----- Recorded data -----

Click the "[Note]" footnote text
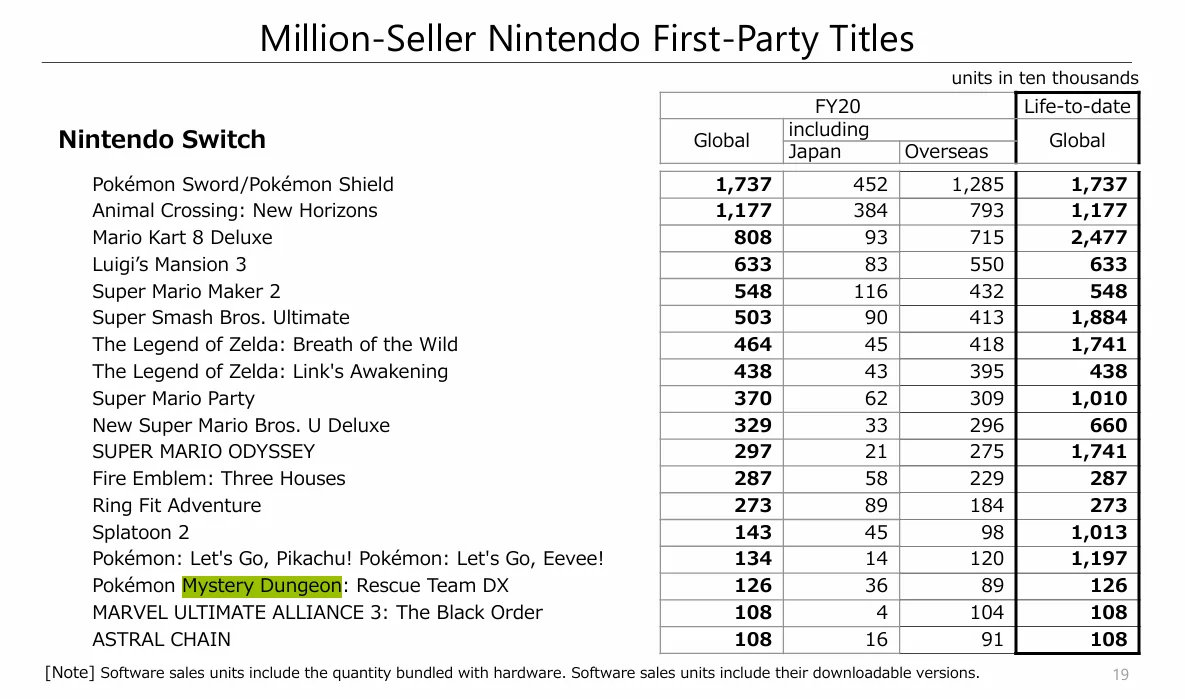 (70, 673)
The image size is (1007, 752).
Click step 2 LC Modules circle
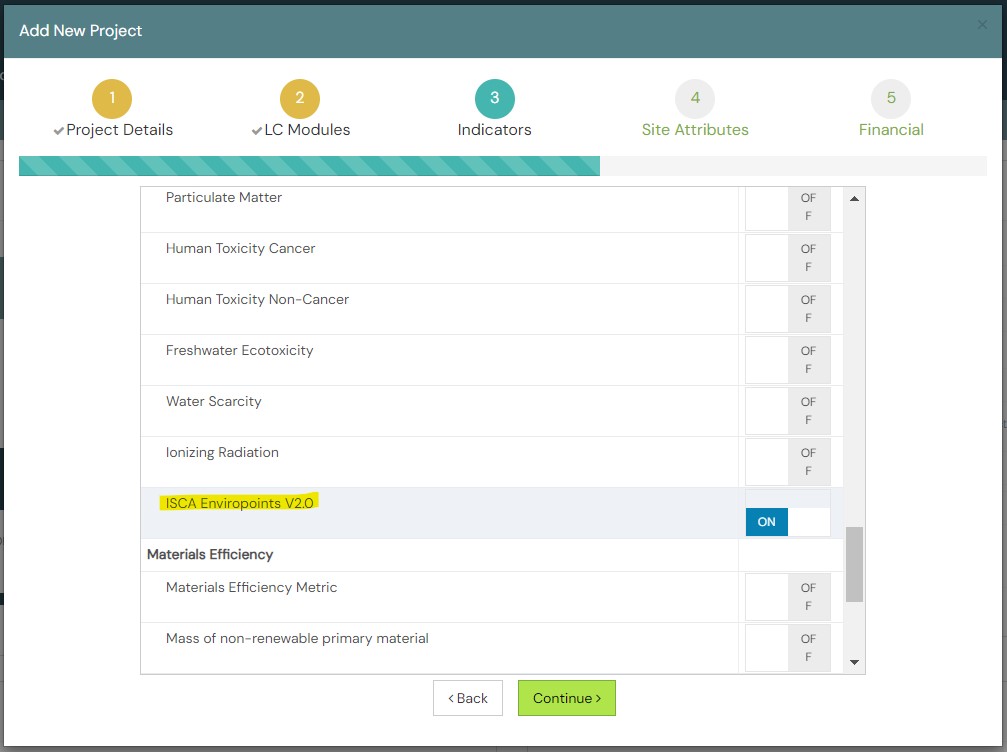coord(299,98)
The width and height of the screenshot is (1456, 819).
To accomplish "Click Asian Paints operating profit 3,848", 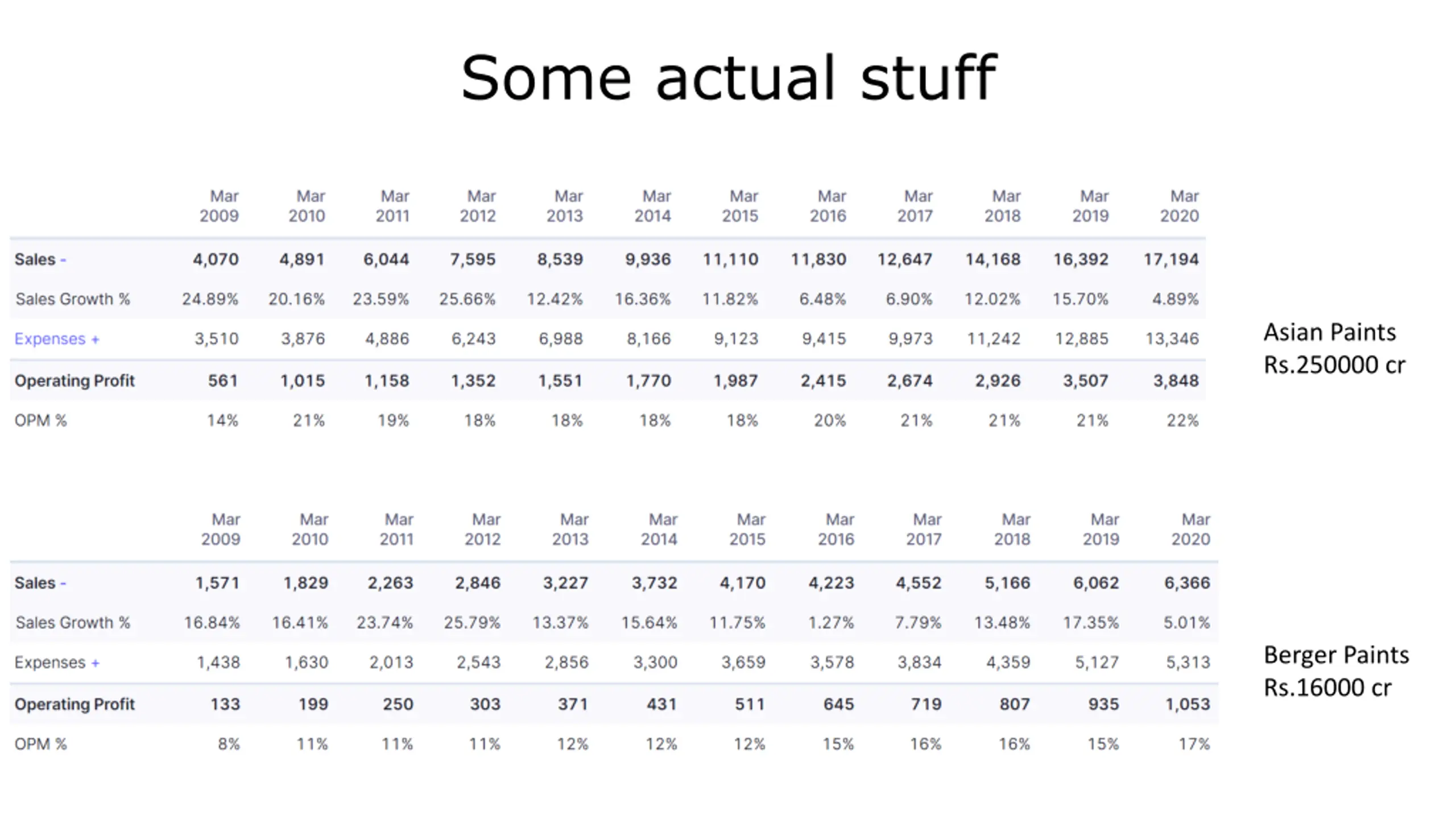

-----

## [Written task]
Could you write all of the items above out again, swapping "Click" for "Select" wherever it appears and keeping everything else the same, but without the pictures?

## [Task solution]
Select the "[Note]" footnote text
 (70, 673)
The image size is (1007, 752).
Select step 2 LC Modules circle
coord(299,98)
The width and height of the screenshot is (1456, 819).
To accomplish "Select Asian Paints operating profit 3,848", 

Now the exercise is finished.